§ Information provided

########################################

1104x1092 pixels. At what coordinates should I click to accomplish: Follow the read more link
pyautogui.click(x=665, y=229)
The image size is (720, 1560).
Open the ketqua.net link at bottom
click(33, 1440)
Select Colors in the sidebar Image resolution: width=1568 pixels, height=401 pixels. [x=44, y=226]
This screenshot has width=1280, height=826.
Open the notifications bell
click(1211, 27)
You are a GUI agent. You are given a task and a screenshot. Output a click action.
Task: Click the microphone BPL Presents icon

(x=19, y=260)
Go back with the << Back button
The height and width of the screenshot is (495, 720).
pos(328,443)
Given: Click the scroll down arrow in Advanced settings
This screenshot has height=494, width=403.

########################################

Repeat, without change, each line of the data above from the one that contains "Given: Click the" through the final line, counting both.

Given: Click the scroll down arrow in Advanced settings
This screenshot has height=494, width=403.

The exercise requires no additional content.